大学受験時には文系の学生の方が英語がよくできるが、社会に出てから英語を実務的に使いこなしているのは理系の人の方が多い。これはなぜか。本書によれば、科学記事をよく読んでいるからだという。科学記事には文学作品のように、メタファや作家独特の癖のある表現や文体がない。世界の誰もが正しく理解できるように、シンプルでわかりやすく、正確に書かれている。科学記事こそ、英語のお手本であり、最良の教科書だと説く。著者は理論言語学の研究者で東工大や農工大で人気の英語講座をもとにポイントを解説する。

3日坊主よ、さようなら

『無理なく続く英語学習法』

よし、きょうから英語を勉強しよう。誰しもそう決心して始めるが、長続きしないのが悩みだ。日本実業出版社の『無理なく続く英語学習法』(著・ジェイソン・ダーキー、古川武士、1575円)は、カリスマ英語講師として知られるダーキー氏と習慣化コンサルタントの古川氏が、効果的な英語の学習法と3日坊主にならないための習慣化のメソッドを1冊にまとめて伝授しようという本である。

英語の学習はコツコツ続けることが大切だが、それが難しいのは意志の問題だけではない。長続きさせるにはいくつかの法則とコツがあるのだ。英語の学習法にもツボがある。

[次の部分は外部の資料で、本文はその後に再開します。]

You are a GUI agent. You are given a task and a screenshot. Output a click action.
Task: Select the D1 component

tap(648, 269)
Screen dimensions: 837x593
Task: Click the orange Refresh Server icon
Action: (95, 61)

これまでの非効率な学習法を見直し、「英語アタマ」に切り替えることをすすめている。2人の著者が考え抜いた「無理なく続く仕組み」で挫折しない英語学習をというわけだ。

「英語嫌いで面倒くさがり屋」でもOK

『ただのサラリーマンが時間をかけずに半年でTOEICテストで325点から885点になれたラクラク勉強法』

ずいぶん文字数の多いタイトルだが、内容はまさしくこの通りで、TOEICで高得点を上げるための攻略本といっていい。アスコムからの『ただのサラリーマンが時間をかけずに半年でTOEICテストで325点から885点になれたラクラク勉強法』(著・杉村健一、935円)が、これまでの類似本とひと味違うのは、著者が英語嫌いで、海外経験もなければ仕事で英語を使うわけでもない、ごく平凡な中年サラリーマンということだろうか。

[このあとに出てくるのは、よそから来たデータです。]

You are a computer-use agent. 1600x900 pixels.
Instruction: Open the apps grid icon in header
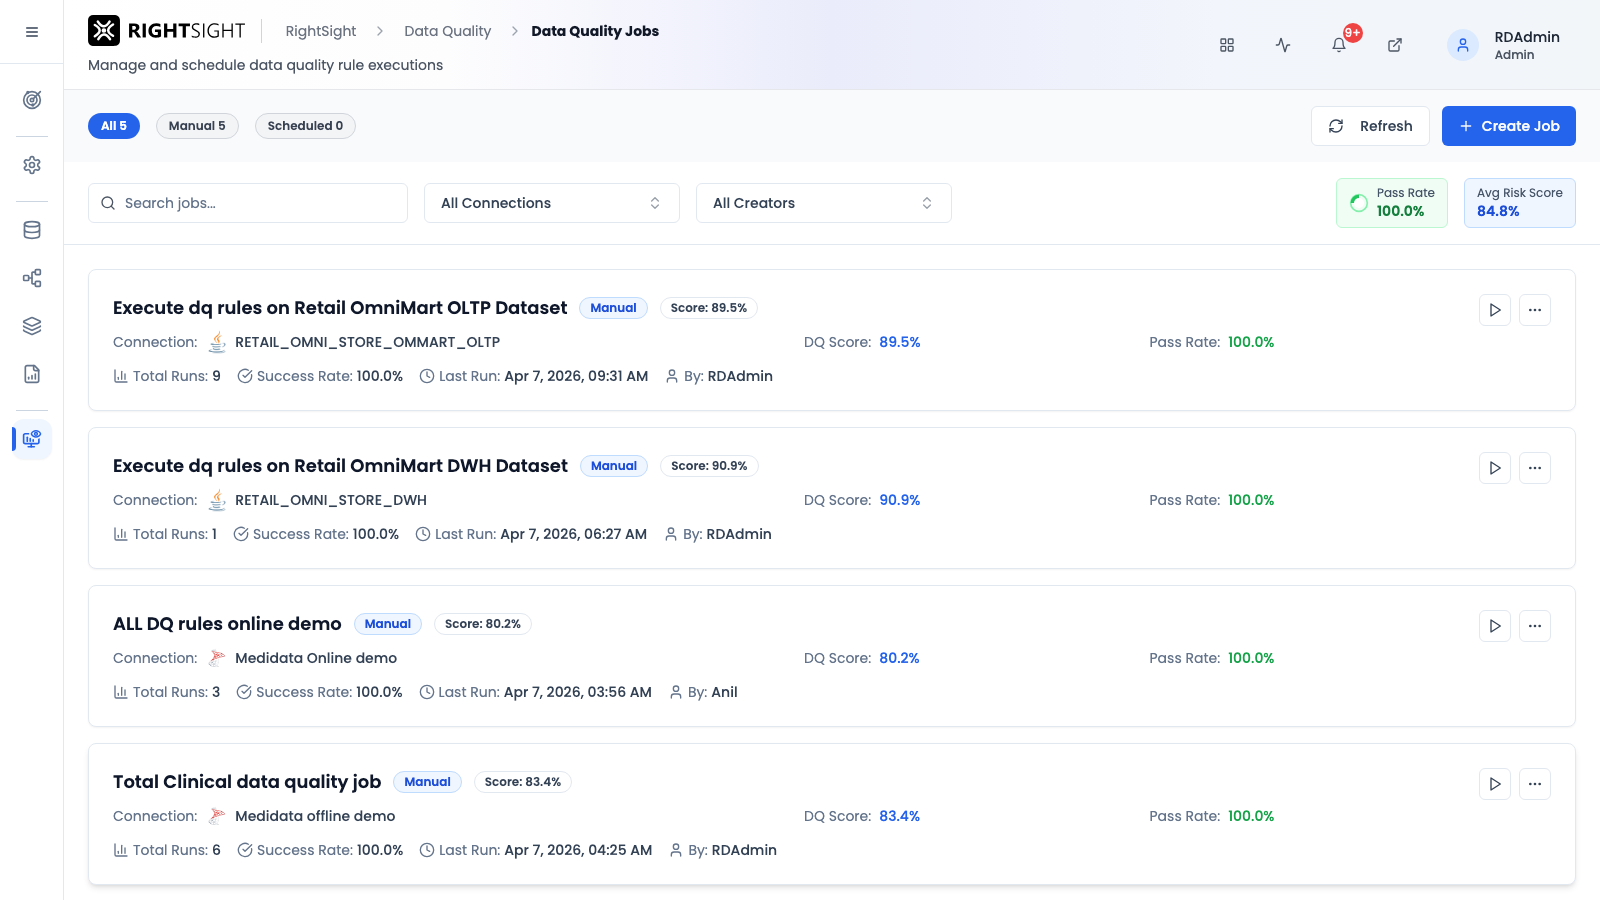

攻略の原理は簡単だ。TOEICに出るところだけをしっかり勉強すれば確実にハイスコアを取れるというもの。かゆいところに手が届く内容で、ポイントは3つ。(1)頑張らない(2)レベルに合わせる(背伸びしない)、(3)出るところだけを効率的に勉強する。最後に、こうして高得点を取っても英語がペラペラになるわけではないが、英語ができないというコンプレックスが弱まっただけでも十分価値があったと正直に述べている。